Take three siblings equally spaced in age. Here’s an advantage the second child has over the third.
When the oldest learns something new, the second will have a chance to learn a little of it alongside. For example, say the parents are teaching the oldest algebra in the car while on vacation (dreadful parents for sure.) All three siblings will be listening but the second, being older than the youngest is going to grasp more of it.
Now when the second reaches the same age that the oldest was at the time of the algebra lesson, the second will be more advanced than the oldest was as a result of the spillovers from the original lesson. The parents will know this and they will appropriately scale up the lesson. It will go faster and it will be more advanced. As a result the lesson will be less accessible to the youngest child than the original lesson to the oldest was to the second.

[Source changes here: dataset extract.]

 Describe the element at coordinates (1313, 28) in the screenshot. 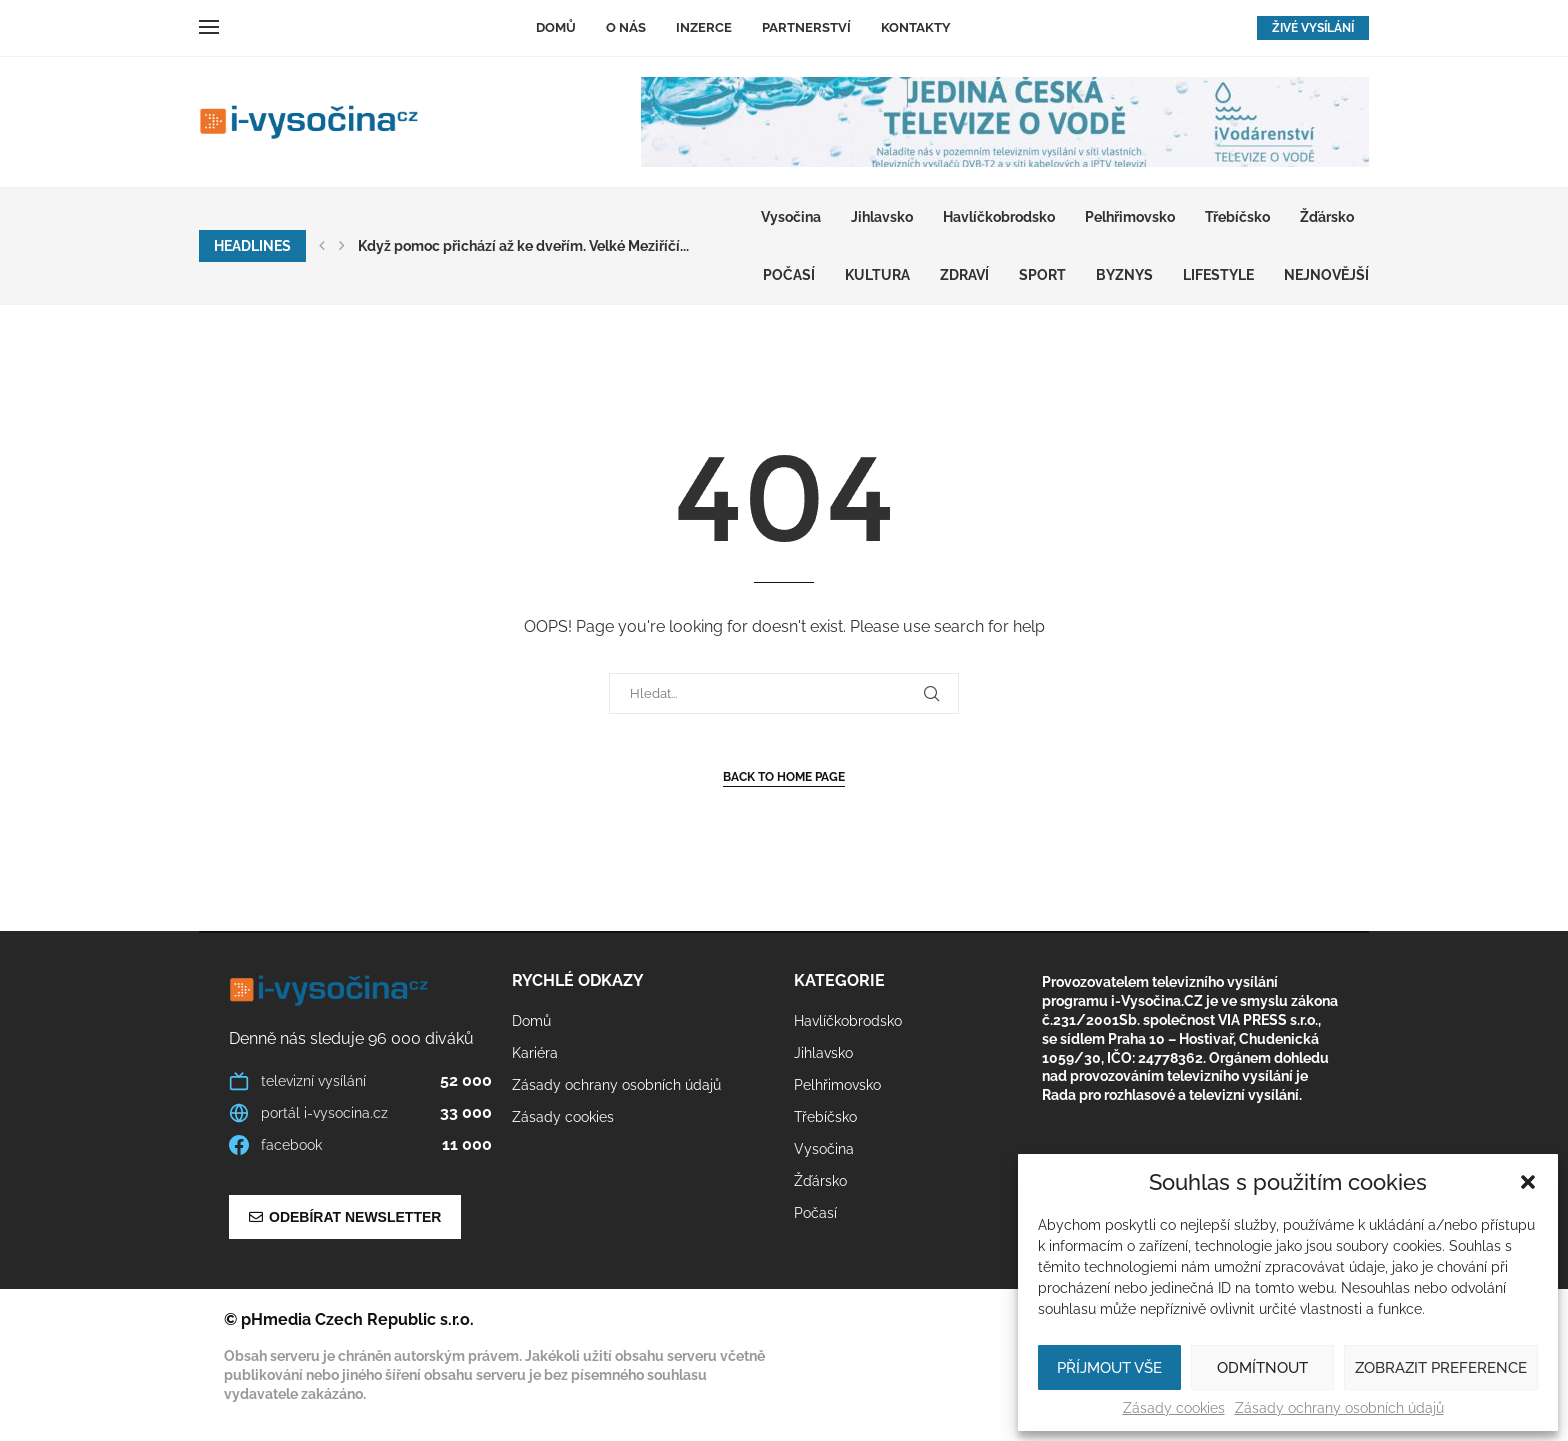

The third child will benefit less from the spillovers than the second child did.
This process implies that the human capital of the second will closely track the oldest and diverge from the youngest so that parental investments tailored to the current human capital level of the oldest will have benefit the second more than the youngest by an ever increasing differential. And investments tailored to the level of the second will be too advanced to benefit the youngest.

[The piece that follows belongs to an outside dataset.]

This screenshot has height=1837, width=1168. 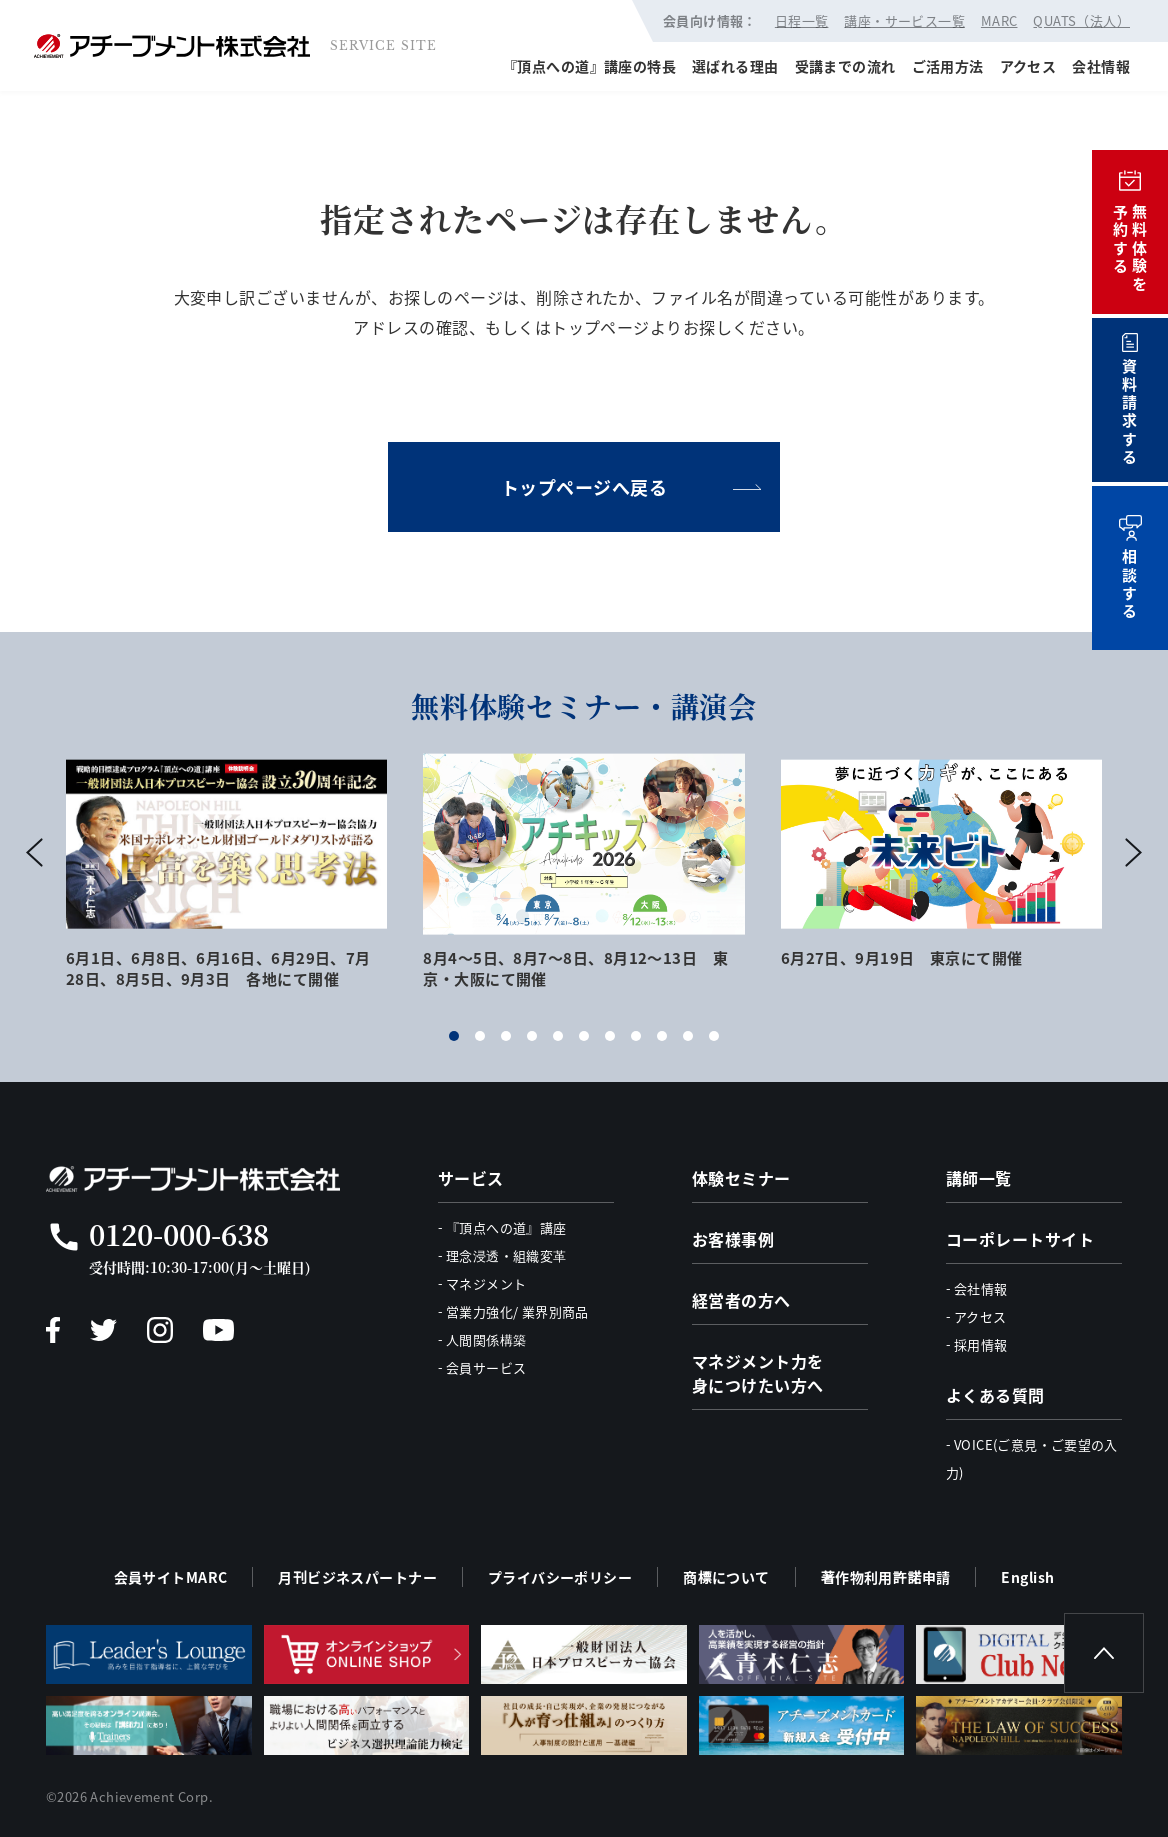 What do you see at coordinates (733, 1239) in the screenshot?
I see `お客様事例` at bounding box center [733, 1239].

Now the original assumption was that the siblings are equally spaced in age. Suppose instead that the two youngest are close in age and the oldest is much older. Then there will be little scope for spillovers from the oldest to the second. The second will have to be taught everything from scratch and now the youngest is going to receive the only spillovers. So the larger gap in age between the oldest and the second the smaller the advantage of the second over the third. And for a large enough gap the advantage reverses.